Corruption of words has a profound effect on people thinking nonsense because the meaning of words have been twisted from meaningful to nonsensical. It’s a game passionate people play to rationalize their feelings when the facts fail to work well. Cooke’s op-ed begins with the requisite anecdote about a man with whom she was friends who killed his wife in a murder-suicide. The cops called it a crime of passion, a murder that wasn’t premeditated. What we don’t know, and she doesn’t know, is what precipitated the crime and what role conduct occurred between husband and wife.
Certainly, domestic violence is bad, as if all criminal violence. And while the statistics show the victim is more likely the woman than the man, men are often then victims as well.
Intimate Partner Violence
- About 1 in 3 men experienced contact sexual violence, physical violence, and/or stalking by an intimate partner during their lifetime.

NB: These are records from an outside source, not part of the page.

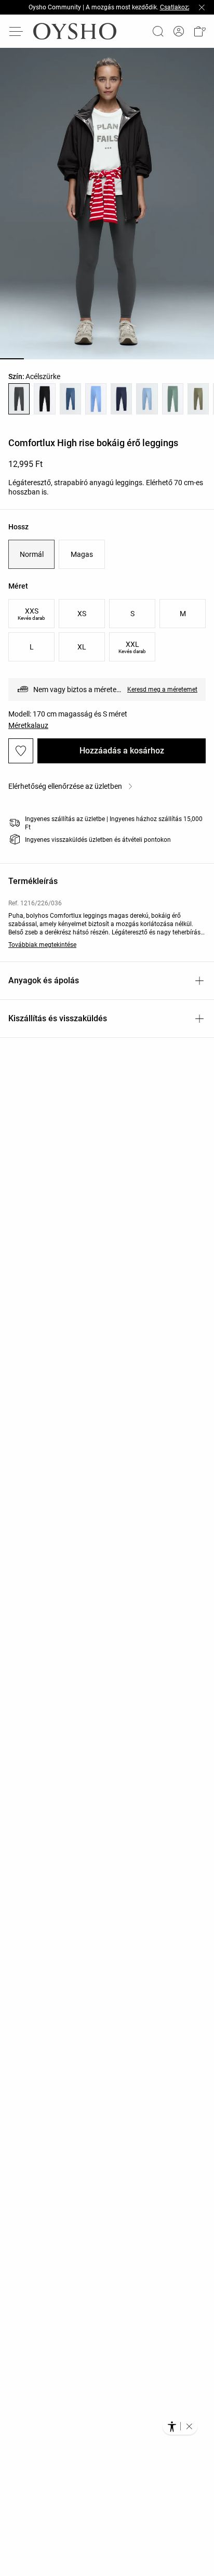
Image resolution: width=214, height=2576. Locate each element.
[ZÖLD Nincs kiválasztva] (172, 398)
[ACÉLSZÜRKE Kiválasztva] (19, 398)
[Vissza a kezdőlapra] (74, 31)
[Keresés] (158, 31)
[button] (199, 31)
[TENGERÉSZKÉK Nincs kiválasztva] (121, 398)
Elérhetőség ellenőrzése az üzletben (65, 786)
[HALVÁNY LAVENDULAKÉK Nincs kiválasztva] (95, 398)
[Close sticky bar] (201, 7)
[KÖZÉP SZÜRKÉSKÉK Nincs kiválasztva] (70, 398)
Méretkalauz (28, 725)
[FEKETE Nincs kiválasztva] (44, 398)
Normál (32, 554)
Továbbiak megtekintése (42, 944)
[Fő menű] (16, 31)
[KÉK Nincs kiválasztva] (146, 398)
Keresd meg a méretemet (162, 689)
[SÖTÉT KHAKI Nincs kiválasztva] (198, 398)
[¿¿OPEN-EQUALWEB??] (180, 2426)
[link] (178, 31)
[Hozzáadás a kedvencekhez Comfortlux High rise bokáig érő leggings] (20, 750)
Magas (82, 554)
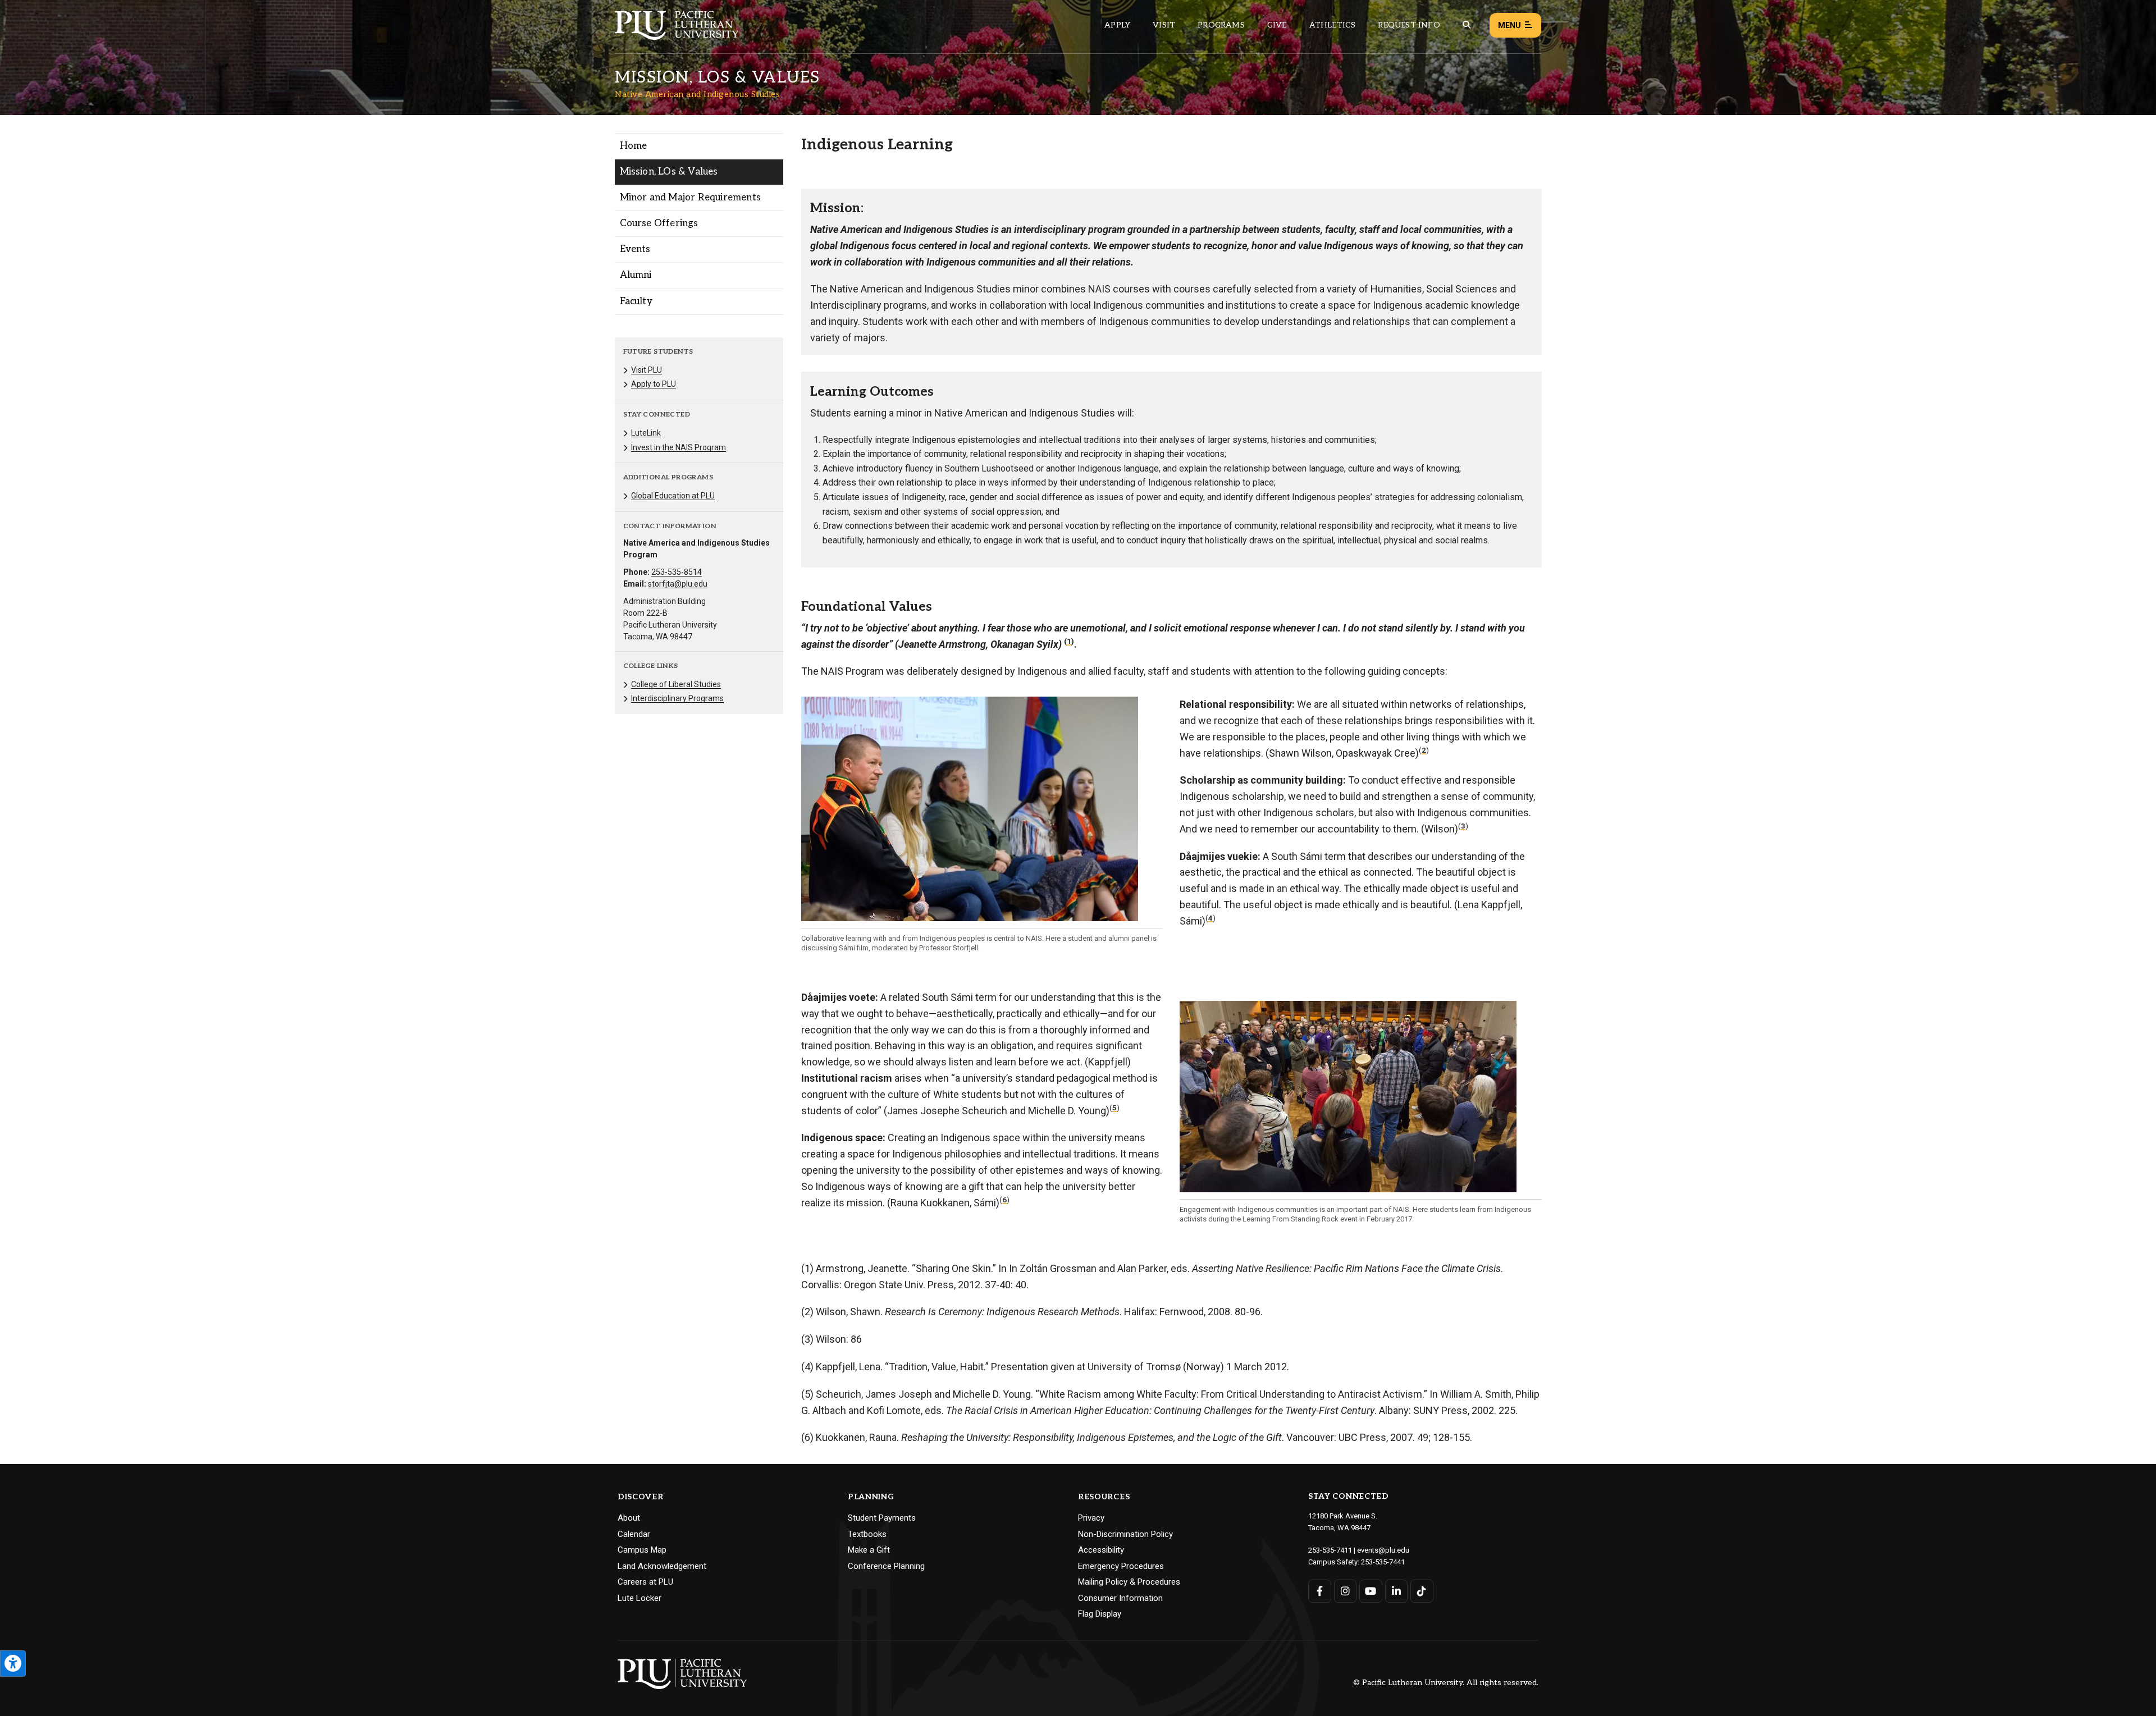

- Nearly 56% of men who were victims of contact sexual violence, physical violence, and/or stalking by an intimate partner first experienced these or other forms of violence by that partner before age 25.
In no way does this mean that violence committed by men against women is any less violent or criminal, although call this an epidemic is about as well-grounded as claiming there is a rape epidemic, when “rape” is stripped of definition and means any conduct that a survey responded feels is rapish. But such violence shouldn’t happen at all, and shouldn’t happen to anyone, regardless of sex.
What makes Cooke’s story worthy of retelling isn’t her simplistic recitation of domestic violence tropes or her childish effort to redefine crime of passion into some sort of male gaslighting of brutish men murdering helpless damsels.
The person we knew all those years ago did not seem to be violent. Yet to talk around the violence that we now know of, and its consequences, wrests some final measure of control from Ms. Emerick and her family. A friend said that both deserved our grief. I wondered if the friend feared that looking straight at what transpired would complicate grief beyond recognition.
Is this the information available, or Cooke’s passionate imaginings run amok? There is no argument to be made that the murder was justified, but does she know what gave rise to the act? Does she know what caused the rage, the frustration, the fear and loathing? Not only does Cooke care nothing about writing from a place of abject ignorance, filled in by her vivid delusions of how her once-close friend had turned into an murderous animal and was now only worthy of her hatred and derision, but she is shameless about trying to turn anyone who recognizes that the truth of what happened behind closed doors between husband and wife into an evil victim-blamer. Sometimes, the victim bears some blame. We don’t know either way.
In a tribute online, a friend of Ms. Emerick noted that in 2020 she expressed concern about her husband. Two days before she was killed, she called the police. He was drunk and trying to get into the house, she said. She didn’t pursue a restraining order, the detective told me — she was filing for divorce. No decorous words disguise the fact that her life was taken before she had the chance to leave.
No decorous words were uttered, despite Cooke’s desperate desire to pretend otherwise. A crime of passion is just the facts, ma’am, that it wasn’t pre-meditated. Otherwise, what happened remains unknown, but since both husband and wife are dead, there is nothing more to be done about it.